> Exercise: Repeat exactly the lines of the entries below from the one with "This screenshot has height=905, width=983." through the one with "You are a computer-use agent. Screen dimensions: 641x481", both ends included, and nothing else.

> Supplied information:
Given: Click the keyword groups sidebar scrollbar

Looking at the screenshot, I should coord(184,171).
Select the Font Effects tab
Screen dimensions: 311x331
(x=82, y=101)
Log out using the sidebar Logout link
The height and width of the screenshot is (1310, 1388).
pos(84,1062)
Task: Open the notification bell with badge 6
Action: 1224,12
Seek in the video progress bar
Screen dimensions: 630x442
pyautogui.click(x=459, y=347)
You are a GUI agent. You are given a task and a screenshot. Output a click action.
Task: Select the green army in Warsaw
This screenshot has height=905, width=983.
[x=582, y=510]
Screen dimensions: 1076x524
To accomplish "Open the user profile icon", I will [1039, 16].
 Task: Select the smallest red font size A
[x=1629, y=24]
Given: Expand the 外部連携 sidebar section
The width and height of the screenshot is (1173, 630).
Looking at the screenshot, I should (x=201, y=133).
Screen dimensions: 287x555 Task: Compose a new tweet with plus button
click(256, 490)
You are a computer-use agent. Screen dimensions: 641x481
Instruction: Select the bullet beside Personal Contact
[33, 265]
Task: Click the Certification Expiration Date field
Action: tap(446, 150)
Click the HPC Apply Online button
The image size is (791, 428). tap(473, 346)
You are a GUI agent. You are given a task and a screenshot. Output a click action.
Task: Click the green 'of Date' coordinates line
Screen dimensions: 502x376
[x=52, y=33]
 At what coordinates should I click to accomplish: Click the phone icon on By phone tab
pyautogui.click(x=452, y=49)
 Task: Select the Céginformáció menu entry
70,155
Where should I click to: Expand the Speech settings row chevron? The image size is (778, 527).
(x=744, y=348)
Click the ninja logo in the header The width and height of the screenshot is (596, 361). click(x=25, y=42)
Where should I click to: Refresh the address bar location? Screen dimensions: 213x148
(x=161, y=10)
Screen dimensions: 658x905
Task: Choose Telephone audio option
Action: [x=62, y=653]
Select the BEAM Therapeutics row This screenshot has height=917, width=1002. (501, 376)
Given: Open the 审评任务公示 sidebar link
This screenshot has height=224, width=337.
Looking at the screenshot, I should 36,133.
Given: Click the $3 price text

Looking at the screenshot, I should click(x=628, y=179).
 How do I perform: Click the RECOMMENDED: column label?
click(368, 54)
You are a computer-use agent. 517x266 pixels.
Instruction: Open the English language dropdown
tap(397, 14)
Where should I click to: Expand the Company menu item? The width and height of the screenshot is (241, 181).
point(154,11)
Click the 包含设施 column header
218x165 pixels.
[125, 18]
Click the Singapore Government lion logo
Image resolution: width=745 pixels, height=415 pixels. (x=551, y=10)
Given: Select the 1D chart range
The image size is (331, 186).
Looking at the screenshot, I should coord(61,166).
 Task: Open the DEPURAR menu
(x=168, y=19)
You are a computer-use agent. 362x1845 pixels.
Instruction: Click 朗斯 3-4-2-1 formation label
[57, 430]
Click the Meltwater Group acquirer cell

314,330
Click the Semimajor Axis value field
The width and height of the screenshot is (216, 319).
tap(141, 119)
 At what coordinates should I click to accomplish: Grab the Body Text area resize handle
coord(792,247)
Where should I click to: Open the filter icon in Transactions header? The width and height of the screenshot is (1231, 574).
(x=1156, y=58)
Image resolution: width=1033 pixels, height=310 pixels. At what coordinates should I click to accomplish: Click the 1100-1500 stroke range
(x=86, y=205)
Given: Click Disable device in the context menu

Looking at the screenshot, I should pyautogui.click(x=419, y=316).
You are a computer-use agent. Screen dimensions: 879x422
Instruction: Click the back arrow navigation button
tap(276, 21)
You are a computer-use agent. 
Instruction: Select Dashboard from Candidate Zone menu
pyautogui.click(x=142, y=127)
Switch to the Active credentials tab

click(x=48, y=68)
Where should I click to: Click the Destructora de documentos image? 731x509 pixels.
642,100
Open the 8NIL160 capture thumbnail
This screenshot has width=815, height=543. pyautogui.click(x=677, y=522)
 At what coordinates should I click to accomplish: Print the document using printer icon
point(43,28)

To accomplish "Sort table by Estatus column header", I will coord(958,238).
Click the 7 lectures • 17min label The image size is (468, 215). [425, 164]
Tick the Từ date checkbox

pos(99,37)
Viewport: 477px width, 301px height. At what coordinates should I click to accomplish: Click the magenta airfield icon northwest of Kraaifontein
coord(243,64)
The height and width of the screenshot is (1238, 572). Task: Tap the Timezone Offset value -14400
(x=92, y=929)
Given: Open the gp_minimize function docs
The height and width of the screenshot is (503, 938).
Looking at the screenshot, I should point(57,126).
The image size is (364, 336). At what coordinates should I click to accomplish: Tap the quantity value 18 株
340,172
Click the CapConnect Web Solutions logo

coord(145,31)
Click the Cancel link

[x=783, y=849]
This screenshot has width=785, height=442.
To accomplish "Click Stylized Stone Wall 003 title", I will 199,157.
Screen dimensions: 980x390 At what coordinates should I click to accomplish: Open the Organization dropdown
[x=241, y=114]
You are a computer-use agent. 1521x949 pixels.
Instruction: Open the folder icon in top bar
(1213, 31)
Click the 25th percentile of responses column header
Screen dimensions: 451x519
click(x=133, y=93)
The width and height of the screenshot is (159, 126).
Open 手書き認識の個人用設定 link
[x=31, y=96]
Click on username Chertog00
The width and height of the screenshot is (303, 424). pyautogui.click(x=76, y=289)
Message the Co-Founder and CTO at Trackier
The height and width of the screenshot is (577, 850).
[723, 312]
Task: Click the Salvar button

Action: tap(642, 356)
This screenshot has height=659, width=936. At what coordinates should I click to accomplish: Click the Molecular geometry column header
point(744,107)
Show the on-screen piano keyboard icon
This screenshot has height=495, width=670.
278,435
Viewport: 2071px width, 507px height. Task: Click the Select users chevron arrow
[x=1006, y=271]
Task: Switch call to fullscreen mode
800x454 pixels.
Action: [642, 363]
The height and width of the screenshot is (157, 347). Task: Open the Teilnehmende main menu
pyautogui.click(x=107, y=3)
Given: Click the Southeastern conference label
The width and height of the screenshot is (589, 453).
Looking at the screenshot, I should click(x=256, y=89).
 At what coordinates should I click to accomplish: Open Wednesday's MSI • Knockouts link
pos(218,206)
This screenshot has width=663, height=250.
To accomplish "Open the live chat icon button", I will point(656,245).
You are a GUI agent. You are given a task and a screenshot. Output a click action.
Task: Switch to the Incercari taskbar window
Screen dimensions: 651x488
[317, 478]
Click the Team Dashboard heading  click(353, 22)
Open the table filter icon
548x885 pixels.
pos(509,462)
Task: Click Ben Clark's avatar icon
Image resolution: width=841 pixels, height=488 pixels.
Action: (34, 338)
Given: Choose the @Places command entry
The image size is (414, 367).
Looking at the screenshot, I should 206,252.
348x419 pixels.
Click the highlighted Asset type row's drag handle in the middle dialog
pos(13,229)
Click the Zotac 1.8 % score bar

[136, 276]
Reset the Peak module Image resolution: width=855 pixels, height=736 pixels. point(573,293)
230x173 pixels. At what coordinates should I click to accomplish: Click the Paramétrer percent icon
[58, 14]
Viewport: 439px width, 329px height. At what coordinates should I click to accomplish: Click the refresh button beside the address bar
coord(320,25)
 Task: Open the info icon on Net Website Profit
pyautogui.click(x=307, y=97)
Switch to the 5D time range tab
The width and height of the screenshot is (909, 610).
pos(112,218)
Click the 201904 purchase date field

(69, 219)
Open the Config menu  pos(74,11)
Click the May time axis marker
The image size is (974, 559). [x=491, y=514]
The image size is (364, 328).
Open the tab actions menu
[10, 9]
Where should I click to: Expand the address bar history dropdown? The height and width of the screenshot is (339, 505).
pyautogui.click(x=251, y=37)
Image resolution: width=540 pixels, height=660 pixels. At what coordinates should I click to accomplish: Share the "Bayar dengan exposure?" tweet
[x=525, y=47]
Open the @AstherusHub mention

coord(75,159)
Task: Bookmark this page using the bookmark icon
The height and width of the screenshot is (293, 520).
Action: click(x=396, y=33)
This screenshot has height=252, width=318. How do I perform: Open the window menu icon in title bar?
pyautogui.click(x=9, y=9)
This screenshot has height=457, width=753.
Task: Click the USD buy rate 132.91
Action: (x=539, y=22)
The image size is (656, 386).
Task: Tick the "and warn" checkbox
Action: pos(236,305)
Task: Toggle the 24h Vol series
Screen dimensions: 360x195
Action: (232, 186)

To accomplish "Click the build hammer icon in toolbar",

> Result of the exercise:
This screenshot has height=905, width=983.
[x=582, y=510]
Screen dimensions: 1076x524
To accomplish "Open the user profile icon", I will [1039, 16].
 Task: Select the smallest red font size A
[x=1629, y=24]
Given: Expand the 外部連携 sidebar section
The width and height of the screenshot is (1173, 630).
Looking at the screenshot, I should (x=201, y=133).
Screen dimensions: 287x555 Task: Compose a new tweet with plus button
click(256, 490)
You are a computer-use agent. Screen dimensions: 641x481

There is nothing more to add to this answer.